### REQUIRED TASK:
Print the rows exactly as they appear, from the line containing "You are a GUI" through the end of the rows, with both ends included. Omit the pictures from your output.
-------------------------
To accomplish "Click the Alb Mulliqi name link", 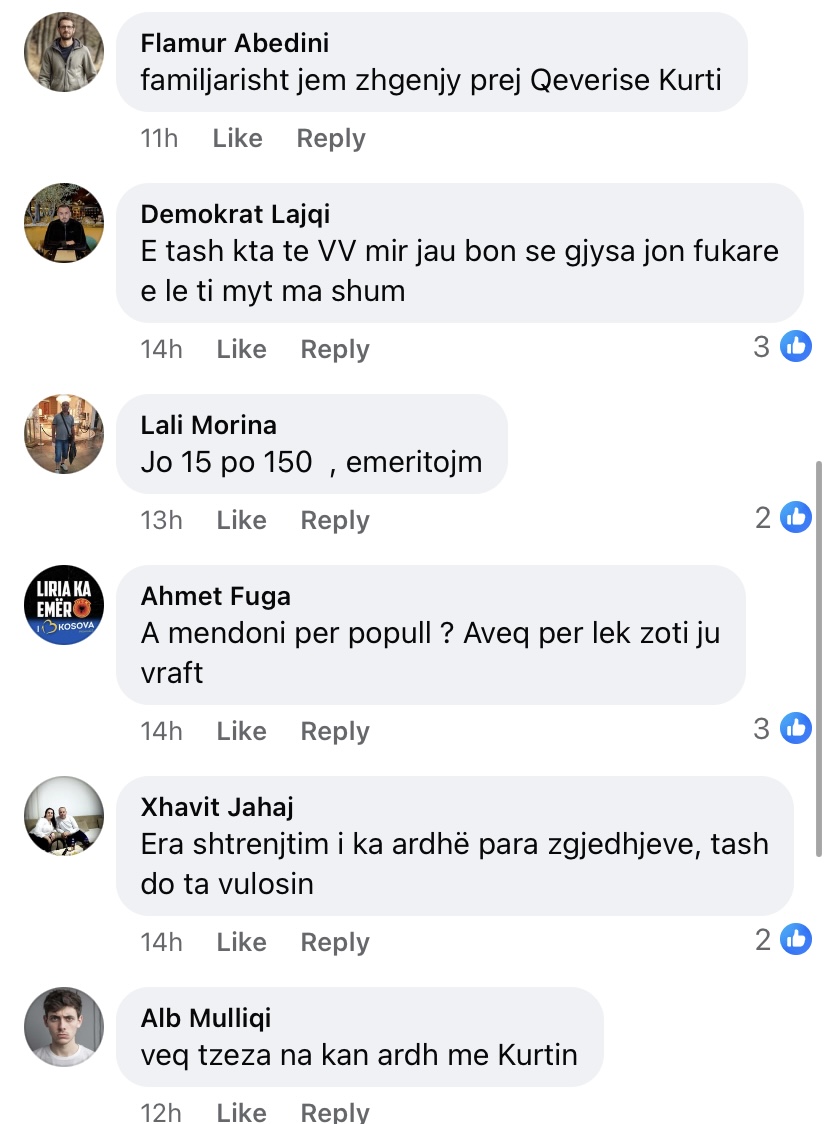I will click(206, 1018).
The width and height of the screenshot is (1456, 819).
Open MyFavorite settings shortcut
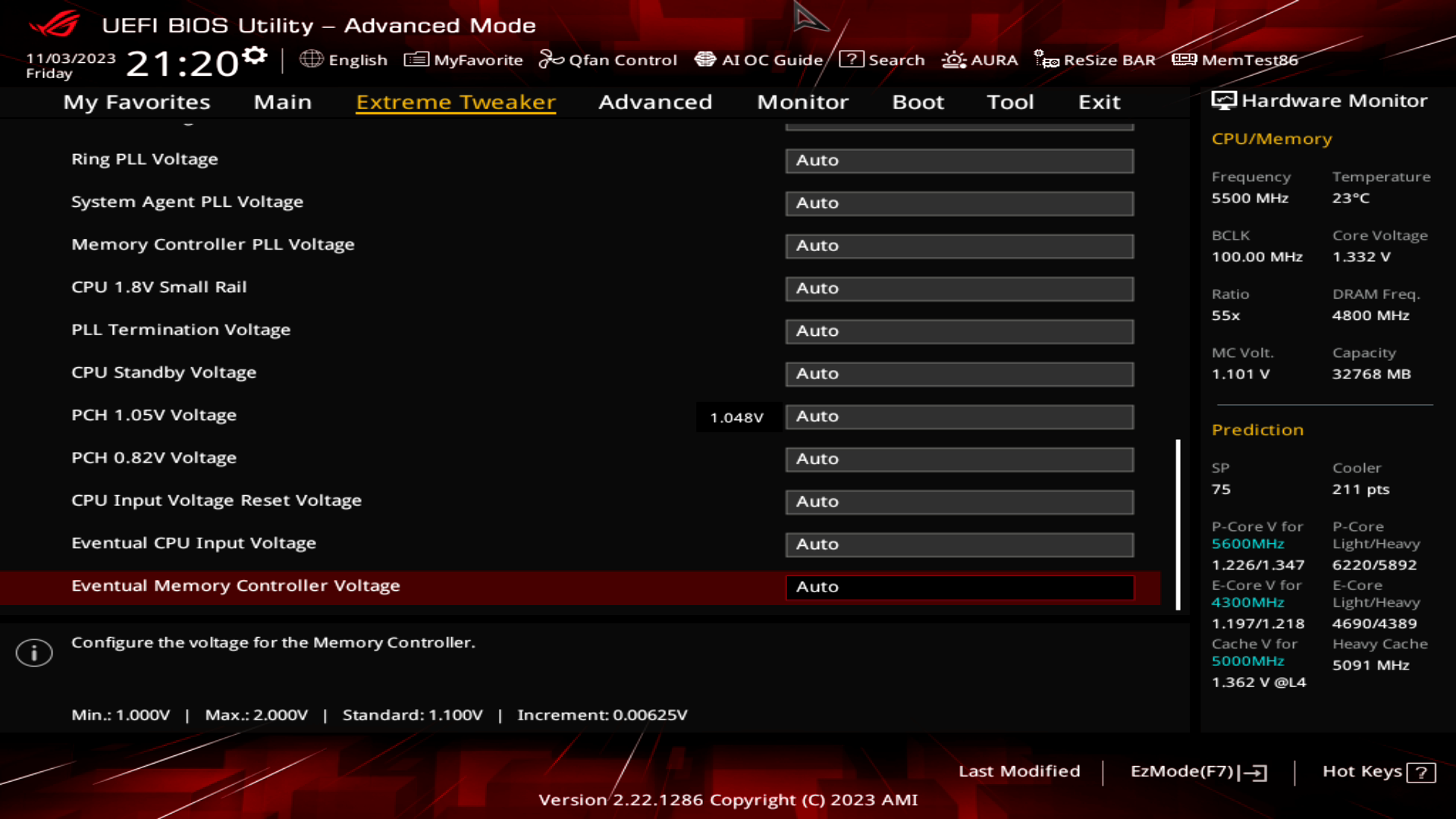[464, 60]
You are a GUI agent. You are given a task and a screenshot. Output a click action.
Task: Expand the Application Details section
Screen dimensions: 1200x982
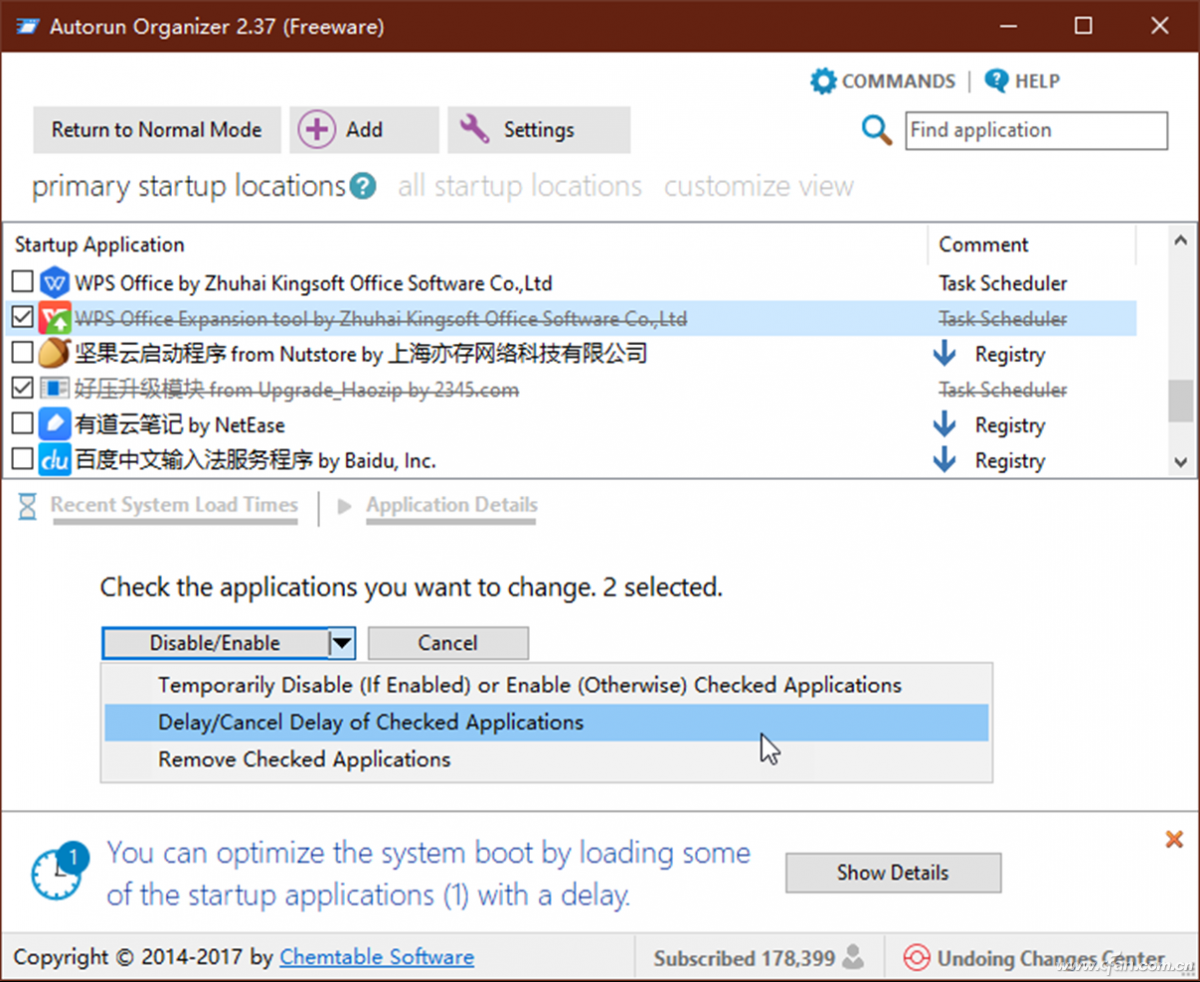pos(451,506)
-------------------------
### ANSWER TO THIS PROBLEM:
You are a GUI agent. You are given a task and a screenshot. Output a click action.
Task: Expand the Application Details section
Screen dimensions: 1200x982
pos(451,506)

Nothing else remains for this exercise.